» **What is expected**: Write the records out exactly as they read, but not the pictures.

» **Data for this task**:
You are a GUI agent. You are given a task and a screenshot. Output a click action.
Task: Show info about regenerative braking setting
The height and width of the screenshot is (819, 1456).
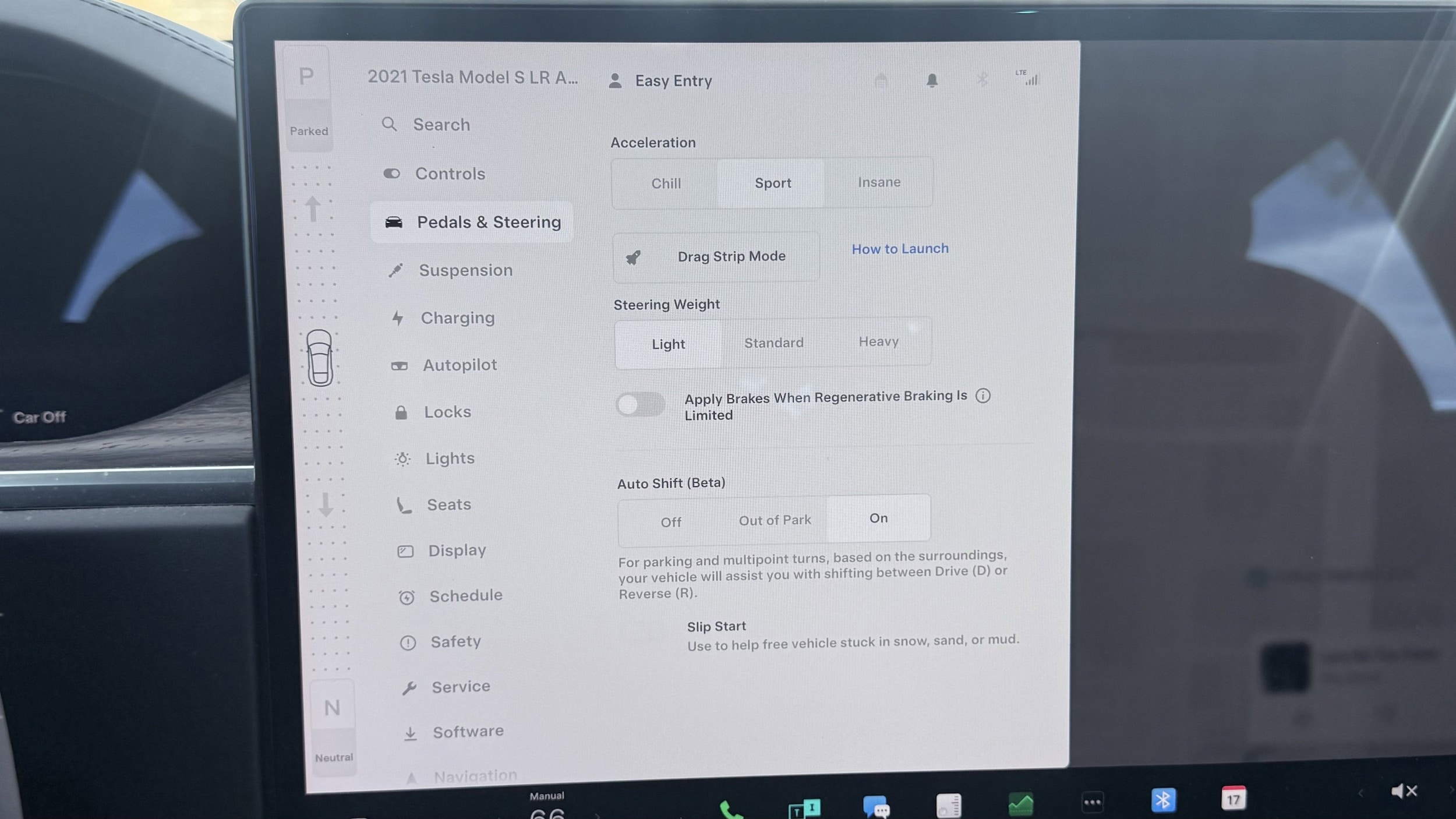[983, 396]
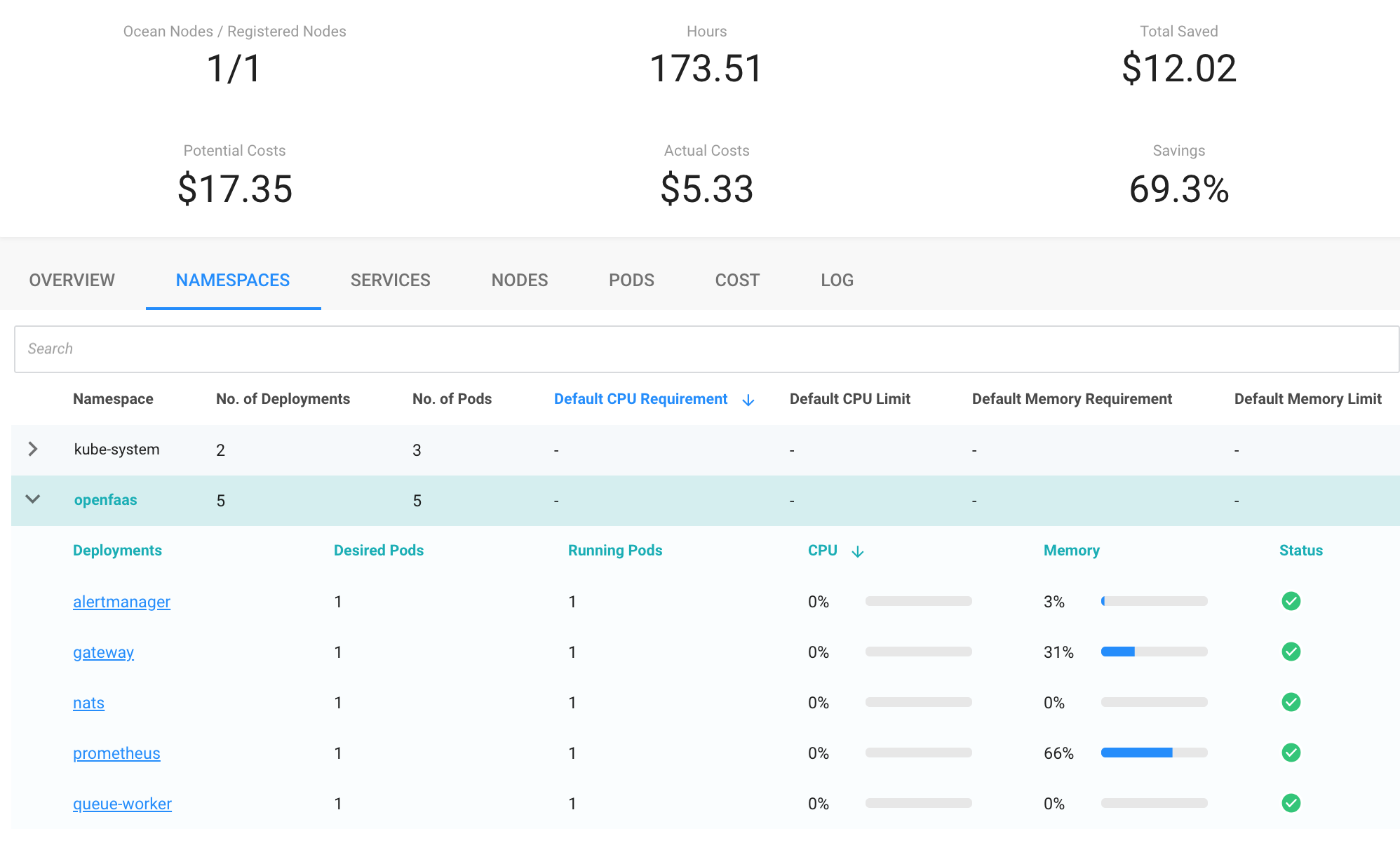View the Log tab
The width and height of the screenshot is (1400, 843).
point(837,281)
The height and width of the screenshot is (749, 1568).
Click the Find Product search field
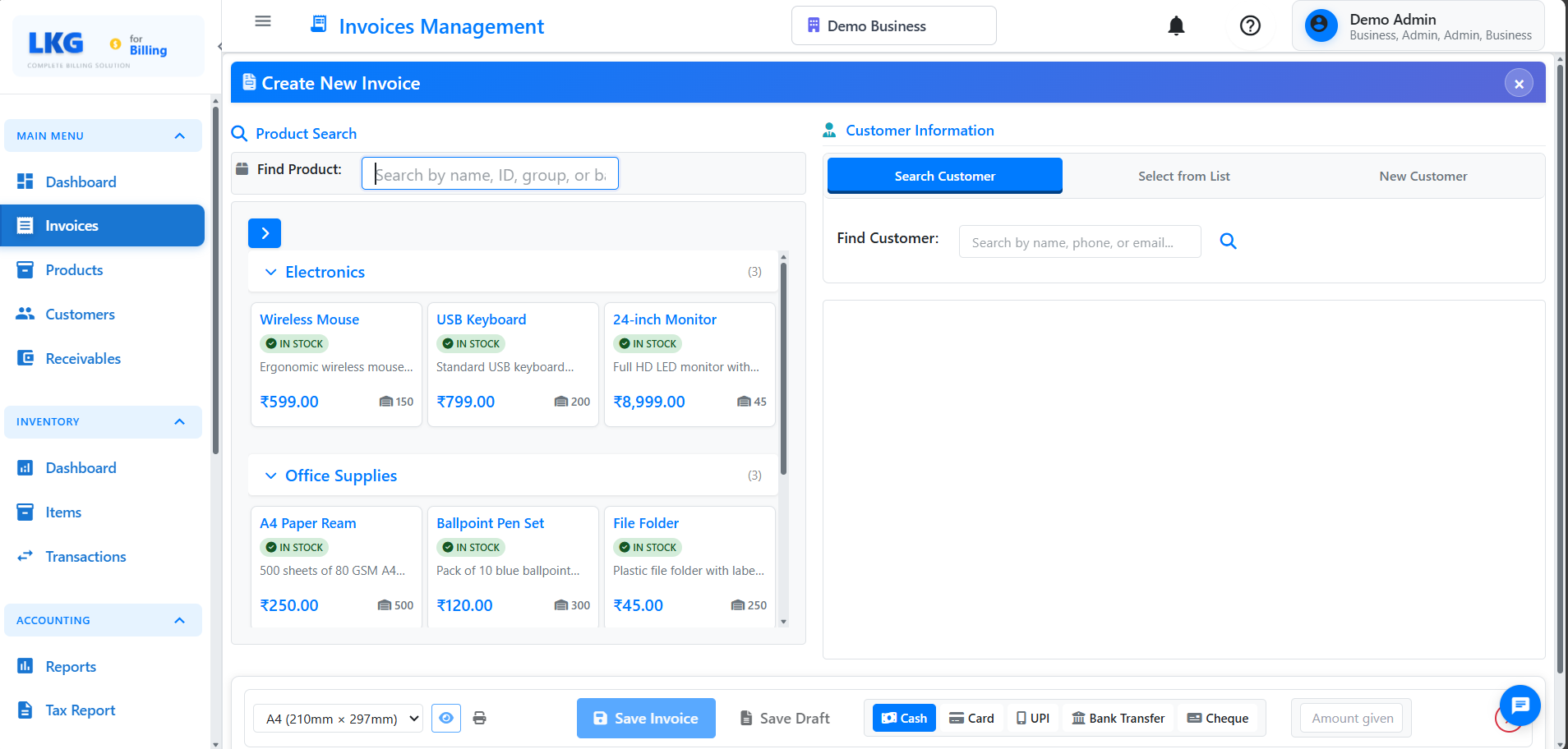pyautogui.click(x=490, y=173)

» **Written solution**:
You are a GUI agent. You are given a task and a screenshot. Output a click action.
Task: Show info about regenerative braking setting
The height and width of the screenshot is (819, 1456).
[983, 396]
View the Log tab
The width and height of the screenshot is (1400, 843).
point(837,281)
The height and width of the screenshot is (749, 1568).
Click the Find Product search field
pyautogui.click(x=490, y=173)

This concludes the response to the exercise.